Hoping to Be the Next HEYYEYAAEYAAAEYAEYAA
When I’m not imagining myself winning the lottery, I like to imagine an article or video of mine going viral. Both theoretically result in more money and a new lifestyle. A good chunk of aspiring bloggers/YouTubers hope to make it big. We’re led to believe one hit is all we need to plaster our faces across the internet.
My ego, wallet, and father all think going viral is hunky-dory, yet my neuroticism believes otherwise. Let’s say hell hath frozen over and this video becomes an overnight sensation. One or two million people flood my website. If we ignore that such traffic would overload my site, I am not equipped to withstand such sudden fame.

--

Work instructions:
1. In the piece on going viral, how many people does the writer imagine flooding the website?
2. List everything that, according to the piece on going viral, thinks going viral is hunky-dory.

--

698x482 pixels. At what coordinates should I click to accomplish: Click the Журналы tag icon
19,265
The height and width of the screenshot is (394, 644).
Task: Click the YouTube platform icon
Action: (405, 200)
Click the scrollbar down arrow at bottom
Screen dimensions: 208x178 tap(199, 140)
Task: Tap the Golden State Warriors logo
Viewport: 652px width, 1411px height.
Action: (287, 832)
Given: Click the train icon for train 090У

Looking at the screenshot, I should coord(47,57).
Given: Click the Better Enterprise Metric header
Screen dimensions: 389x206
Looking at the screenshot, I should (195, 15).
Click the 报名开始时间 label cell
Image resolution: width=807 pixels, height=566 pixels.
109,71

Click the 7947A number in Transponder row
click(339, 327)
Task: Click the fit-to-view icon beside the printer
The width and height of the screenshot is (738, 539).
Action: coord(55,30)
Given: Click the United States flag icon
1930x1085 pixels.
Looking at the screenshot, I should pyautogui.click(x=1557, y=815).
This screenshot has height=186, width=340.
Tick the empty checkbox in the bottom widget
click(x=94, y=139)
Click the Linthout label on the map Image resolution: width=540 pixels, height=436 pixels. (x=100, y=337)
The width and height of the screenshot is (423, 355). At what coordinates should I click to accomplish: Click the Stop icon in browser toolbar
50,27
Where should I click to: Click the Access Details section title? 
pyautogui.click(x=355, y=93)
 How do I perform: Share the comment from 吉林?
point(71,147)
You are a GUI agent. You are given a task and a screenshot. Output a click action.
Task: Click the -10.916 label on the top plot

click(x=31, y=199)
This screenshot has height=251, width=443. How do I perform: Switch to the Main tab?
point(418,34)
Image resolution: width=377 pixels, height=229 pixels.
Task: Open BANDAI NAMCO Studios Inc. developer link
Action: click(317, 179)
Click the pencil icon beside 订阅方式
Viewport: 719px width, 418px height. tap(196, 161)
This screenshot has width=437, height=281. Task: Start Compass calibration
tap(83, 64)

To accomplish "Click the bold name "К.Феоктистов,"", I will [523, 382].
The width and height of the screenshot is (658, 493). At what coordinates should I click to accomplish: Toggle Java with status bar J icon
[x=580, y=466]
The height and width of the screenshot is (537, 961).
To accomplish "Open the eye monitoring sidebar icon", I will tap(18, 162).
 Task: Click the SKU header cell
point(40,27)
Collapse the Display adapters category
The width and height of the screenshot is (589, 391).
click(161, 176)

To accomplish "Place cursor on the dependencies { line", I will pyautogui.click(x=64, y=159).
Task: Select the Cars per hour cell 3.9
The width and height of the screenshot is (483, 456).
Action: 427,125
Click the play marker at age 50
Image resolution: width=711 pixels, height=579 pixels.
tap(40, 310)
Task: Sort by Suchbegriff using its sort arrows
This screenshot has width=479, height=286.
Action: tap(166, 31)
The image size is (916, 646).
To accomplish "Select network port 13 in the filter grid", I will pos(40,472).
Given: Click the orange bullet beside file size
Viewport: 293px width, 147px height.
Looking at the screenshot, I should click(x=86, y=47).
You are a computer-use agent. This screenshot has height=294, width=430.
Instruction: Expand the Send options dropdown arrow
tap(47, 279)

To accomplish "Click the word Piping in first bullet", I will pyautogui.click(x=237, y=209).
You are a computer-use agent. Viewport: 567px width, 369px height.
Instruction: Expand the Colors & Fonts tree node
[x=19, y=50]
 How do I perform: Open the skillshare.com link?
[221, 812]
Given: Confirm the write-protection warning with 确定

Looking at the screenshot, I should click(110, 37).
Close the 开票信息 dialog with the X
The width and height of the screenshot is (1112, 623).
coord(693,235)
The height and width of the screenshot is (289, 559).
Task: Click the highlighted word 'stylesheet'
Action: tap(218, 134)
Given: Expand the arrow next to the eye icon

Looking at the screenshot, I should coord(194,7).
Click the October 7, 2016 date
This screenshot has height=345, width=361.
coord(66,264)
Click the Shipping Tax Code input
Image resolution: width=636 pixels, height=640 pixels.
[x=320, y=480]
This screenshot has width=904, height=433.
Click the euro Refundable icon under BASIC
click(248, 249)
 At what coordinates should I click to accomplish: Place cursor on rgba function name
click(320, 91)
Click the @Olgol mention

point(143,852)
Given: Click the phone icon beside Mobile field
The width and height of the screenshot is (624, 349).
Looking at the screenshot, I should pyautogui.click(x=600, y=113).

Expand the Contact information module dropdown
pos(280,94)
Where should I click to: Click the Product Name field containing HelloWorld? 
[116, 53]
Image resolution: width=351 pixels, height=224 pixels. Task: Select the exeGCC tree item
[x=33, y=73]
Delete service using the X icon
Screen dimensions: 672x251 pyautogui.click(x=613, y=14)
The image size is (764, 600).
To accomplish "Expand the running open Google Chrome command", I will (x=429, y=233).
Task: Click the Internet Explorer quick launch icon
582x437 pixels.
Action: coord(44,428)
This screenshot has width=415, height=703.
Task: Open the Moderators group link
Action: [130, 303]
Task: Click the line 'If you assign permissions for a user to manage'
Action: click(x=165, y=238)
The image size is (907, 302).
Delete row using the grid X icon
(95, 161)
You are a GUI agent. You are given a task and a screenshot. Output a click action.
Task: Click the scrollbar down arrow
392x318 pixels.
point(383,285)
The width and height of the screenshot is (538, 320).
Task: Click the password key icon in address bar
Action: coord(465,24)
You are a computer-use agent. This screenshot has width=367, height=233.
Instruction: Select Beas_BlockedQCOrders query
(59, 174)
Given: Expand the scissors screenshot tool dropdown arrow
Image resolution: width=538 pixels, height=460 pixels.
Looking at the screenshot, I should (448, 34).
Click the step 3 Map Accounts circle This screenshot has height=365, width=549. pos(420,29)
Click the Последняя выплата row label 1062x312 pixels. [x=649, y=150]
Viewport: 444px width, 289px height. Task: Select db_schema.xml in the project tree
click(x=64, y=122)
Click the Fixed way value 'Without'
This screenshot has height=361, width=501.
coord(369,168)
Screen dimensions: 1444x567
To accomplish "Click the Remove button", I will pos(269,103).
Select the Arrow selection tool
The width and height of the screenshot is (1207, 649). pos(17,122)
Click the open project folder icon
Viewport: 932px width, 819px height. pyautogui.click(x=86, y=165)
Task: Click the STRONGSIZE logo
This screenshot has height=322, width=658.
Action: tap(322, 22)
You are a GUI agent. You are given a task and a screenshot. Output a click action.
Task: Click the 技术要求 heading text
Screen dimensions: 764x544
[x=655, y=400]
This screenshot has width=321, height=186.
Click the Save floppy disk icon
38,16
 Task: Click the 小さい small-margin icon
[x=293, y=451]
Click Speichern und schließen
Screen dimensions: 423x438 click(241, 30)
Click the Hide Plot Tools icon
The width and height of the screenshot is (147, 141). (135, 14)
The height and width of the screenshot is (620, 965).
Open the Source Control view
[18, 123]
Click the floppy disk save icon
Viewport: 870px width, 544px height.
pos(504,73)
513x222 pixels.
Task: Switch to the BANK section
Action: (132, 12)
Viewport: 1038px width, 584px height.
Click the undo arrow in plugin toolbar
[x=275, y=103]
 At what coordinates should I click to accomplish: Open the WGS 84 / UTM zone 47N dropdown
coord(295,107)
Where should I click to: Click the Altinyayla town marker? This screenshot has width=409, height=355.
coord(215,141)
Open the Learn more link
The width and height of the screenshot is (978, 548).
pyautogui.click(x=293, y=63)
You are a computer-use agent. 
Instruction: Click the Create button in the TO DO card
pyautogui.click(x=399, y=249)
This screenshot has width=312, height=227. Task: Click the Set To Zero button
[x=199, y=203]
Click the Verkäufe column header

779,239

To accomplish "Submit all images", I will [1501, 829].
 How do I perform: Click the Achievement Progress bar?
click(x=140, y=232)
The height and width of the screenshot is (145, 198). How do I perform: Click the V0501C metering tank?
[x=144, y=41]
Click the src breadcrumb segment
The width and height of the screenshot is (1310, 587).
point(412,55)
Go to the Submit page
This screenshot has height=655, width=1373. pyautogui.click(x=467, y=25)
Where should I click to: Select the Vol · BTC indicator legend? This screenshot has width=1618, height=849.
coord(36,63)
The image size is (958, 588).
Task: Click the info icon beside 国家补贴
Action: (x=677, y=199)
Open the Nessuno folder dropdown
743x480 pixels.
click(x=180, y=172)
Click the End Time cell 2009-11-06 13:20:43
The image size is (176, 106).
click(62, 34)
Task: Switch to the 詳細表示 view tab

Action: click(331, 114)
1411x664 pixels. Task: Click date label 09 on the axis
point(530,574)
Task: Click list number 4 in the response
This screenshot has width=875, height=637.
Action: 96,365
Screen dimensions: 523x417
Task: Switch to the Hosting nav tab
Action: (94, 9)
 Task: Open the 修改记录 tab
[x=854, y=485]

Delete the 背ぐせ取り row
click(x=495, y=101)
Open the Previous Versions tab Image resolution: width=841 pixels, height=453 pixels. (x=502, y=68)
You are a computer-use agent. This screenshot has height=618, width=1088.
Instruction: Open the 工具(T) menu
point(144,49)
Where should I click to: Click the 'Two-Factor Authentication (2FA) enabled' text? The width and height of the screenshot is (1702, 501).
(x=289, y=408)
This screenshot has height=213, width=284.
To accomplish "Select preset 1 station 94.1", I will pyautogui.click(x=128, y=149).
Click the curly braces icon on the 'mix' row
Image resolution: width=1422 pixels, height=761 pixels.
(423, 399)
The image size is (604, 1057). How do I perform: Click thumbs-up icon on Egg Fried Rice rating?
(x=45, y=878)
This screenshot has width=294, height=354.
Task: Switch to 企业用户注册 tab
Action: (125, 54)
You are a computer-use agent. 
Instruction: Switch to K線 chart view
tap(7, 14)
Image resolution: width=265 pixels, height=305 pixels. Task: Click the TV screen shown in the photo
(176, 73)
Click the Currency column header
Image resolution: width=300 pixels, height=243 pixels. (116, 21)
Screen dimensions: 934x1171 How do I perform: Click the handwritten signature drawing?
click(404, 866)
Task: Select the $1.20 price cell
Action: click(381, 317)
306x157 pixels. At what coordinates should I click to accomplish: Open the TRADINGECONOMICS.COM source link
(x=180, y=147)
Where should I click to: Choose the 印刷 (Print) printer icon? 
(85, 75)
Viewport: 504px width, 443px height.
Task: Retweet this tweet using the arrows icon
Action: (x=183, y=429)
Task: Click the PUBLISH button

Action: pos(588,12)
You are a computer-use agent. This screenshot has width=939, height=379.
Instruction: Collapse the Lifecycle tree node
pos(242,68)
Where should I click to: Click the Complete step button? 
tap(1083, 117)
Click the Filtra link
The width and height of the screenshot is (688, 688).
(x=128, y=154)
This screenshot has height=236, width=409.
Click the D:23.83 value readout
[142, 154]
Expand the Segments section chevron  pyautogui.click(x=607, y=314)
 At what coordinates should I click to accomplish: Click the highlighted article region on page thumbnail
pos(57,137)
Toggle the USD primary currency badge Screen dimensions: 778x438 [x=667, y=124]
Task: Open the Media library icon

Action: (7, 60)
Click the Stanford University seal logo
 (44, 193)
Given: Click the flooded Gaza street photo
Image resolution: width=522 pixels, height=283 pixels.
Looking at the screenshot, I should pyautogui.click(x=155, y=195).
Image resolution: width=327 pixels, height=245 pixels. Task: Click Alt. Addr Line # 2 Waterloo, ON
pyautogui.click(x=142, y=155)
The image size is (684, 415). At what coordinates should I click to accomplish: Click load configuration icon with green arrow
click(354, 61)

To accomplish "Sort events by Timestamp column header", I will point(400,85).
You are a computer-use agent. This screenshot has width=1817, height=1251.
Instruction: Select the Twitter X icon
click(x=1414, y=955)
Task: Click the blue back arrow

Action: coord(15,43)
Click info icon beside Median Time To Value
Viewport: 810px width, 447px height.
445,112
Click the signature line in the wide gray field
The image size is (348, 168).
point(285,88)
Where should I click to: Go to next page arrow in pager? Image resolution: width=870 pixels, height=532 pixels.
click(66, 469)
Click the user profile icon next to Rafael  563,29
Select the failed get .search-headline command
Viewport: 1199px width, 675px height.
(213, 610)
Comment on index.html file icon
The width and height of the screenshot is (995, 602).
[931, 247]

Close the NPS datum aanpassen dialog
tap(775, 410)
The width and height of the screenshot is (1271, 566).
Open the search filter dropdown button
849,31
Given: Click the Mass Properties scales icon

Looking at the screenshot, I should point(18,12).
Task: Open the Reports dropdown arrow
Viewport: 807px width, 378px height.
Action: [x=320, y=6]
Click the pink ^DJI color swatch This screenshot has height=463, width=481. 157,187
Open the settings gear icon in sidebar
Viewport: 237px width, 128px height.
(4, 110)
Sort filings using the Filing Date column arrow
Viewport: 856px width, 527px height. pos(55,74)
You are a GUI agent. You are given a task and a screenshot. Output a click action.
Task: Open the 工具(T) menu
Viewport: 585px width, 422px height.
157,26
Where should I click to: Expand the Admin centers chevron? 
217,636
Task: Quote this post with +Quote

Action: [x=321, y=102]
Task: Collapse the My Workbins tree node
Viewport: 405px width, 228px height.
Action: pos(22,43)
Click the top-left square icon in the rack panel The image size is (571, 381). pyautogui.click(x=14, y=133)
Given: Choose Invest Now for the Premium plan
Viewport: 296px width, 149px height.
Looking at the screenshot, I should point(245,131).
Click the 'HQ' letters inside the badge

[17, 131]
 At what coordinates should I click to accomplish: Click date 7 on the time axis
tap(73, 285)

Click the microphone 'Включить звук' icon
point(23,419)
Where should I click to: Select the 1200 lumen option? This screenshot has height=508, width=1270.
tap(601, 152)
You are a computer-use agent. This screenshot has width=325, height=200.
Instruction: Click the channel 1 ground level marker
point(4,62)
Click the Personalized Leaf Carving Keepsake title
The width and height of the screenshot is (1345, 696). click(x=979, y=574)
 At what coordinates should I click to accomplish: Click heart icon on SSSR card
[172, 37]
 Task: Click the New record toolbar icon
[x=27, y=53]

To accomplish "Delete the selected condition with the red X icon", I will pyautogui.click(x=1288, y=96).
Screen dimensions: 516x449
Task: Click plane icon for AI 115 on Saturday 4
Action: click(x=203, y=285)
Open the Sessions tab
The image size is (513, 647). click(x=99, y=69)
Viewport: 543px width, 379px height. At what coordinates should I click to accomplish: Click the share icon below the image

--

Replies:
1. One or two million people.

2. The writer's ego, wallet, and father.